§ Aim
List each distinct username that authored a post in the pressurestat replacement thread below.

§ Text provided
# How to replace the pressurestat on an Isomac Tea.



## marcuswar (Aug 19, 2013)

I've just replaced the pressurestat on my Isomac Tea and apparently it's not unusual to have to replace these every few years so I thought I'd post some pictures and tips on how to do it.

The cheapest place I found in the UK for a replacement Mater XP110 pressurestat was Bella Barista. BB sell them for £19.95 + £2.95 postage http://www.bellabarista.co.uk/izzo-pressure-stat.html It seems that the Mater XP110 comes in different versions and its the 1/4BSP version that the Isomac requires (not the 1/8 BSP). The pressure range of the XP110 is 0.5 to 1.5bar.









Fitting is really very straight forward and simply involves using a spanner behind the exiting pressurestat to unscrew it. Then wrapping a few turns of PTFE tape around the thread of the new pressurestat and screwing it in. There are no washers or anything it just screws in as far as it will go.









The only slight issue with removal (and installation) is that the pressurestat can't be fully withdrawn because the switch hits the water inlet pipe. A quick way around this is to unscrew the switch and remove it from the pressurestat during removal or installation then replace it after installation. The switch is simply held on with two screws, although in the case of the new pressurestat the screws actually had torx heads. Luckily I had a set of Torx screwdrivers handy otherwise I would have had to resort to disconnecting the water pipe.









The new pressurestat had a longer thread than the old one and I was a little concerned it wouldn't fit but it seems to fit fine. The old pressurestat although also a Mater XP110 was rated at 1.0 to 2.5bar so different than the new one even though its the same model.

















Once fitted its simply a case of adjusting the pressure screw on the end to set the required maximum pressure, in my case I set to 1.3bar. To set the pressure turn on the machine and let it get up to pressure. DO NOT LEAVE IT UNATTENDED while it is doing this as the default pressure on new XP110 was set higher than required and may well have resulted in the safety valve venting the boiler. Once the pressure builds and the antivacum valve closes keep an eye on the pressure and if it gets to 1.4bar with no sign of stopping then turn the machine off quickly and let the pressure drop. Wind the screw on the end of the pressurestat back half a turn (anticlockwise) and then try again.


----------



## soundklinik (May 31, 2013)

Thanks 😊 6 years later, just the information I needed


----------



## Gilly (Jul 29, 2019)

soundklinik said:


> Thanks 😊 6 years later, just the information I needed


 Me too, Mr. Trout mask replica!


----------



## Norvin (Sep 10, 2014)

Another Beefheart fan here.

Got his autograph once. He spelled my name wrong, didn't feel in a position to complain 😄


----------



## soundklinik (May 31, 2013)

Ahhh finally some Beefheart fans...

Never got his autograph but have seen them at least 6 times...

Got Zappa's autograph in Munich 1968 on his "sitting on toilet" poster....where I saw the Mothers for the first time ❤

Glad to have met you guys.


----------

§ Supplied material
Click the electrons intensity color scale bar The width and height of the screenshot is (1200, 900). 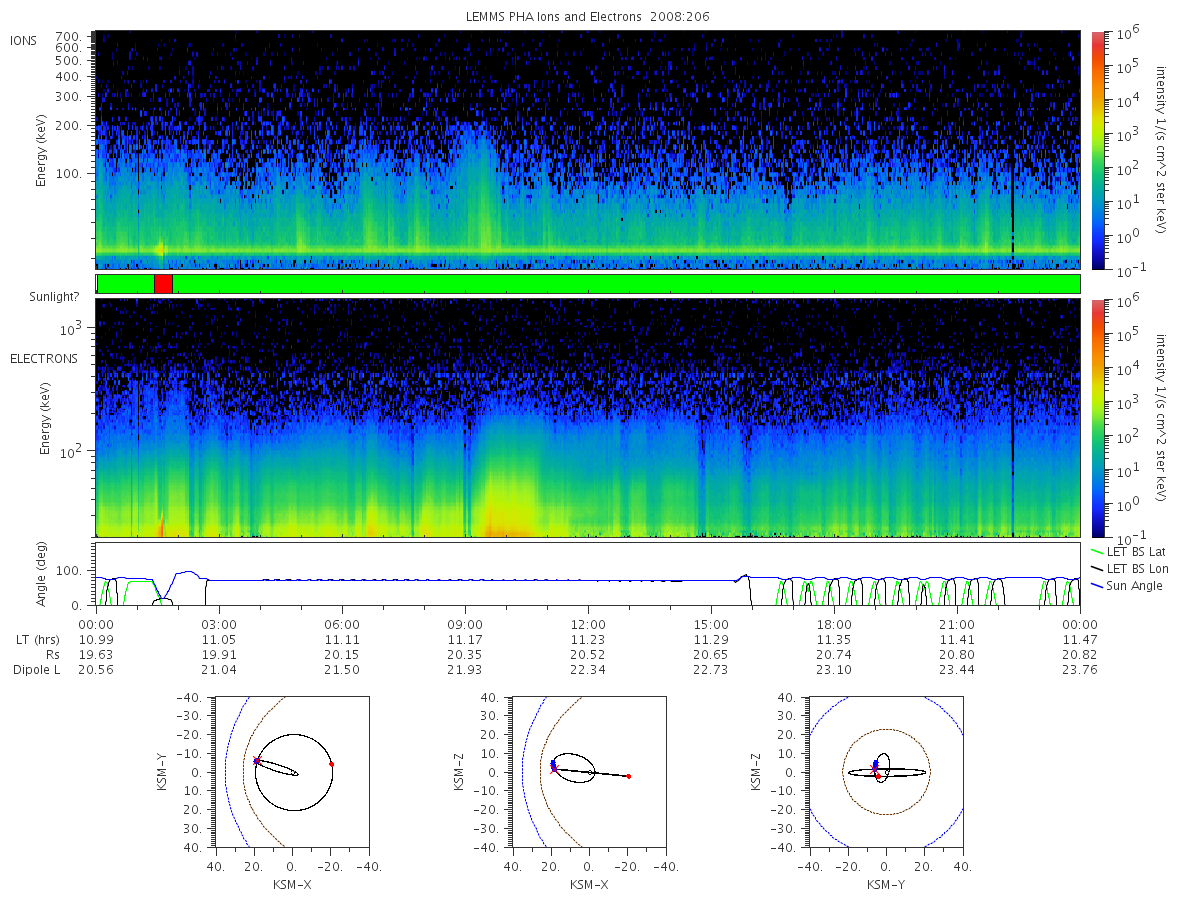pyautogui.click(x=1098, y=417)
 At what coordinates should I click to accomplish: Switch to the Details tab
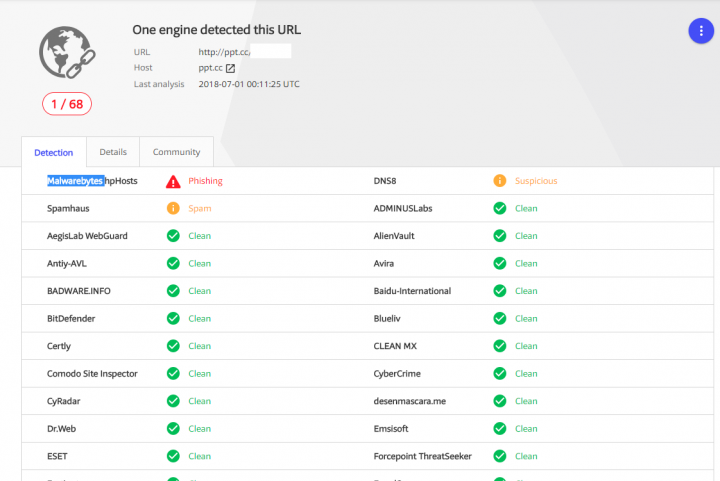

§ Response for this exercise
marcuswar, soundklinik, Gilly, Norvin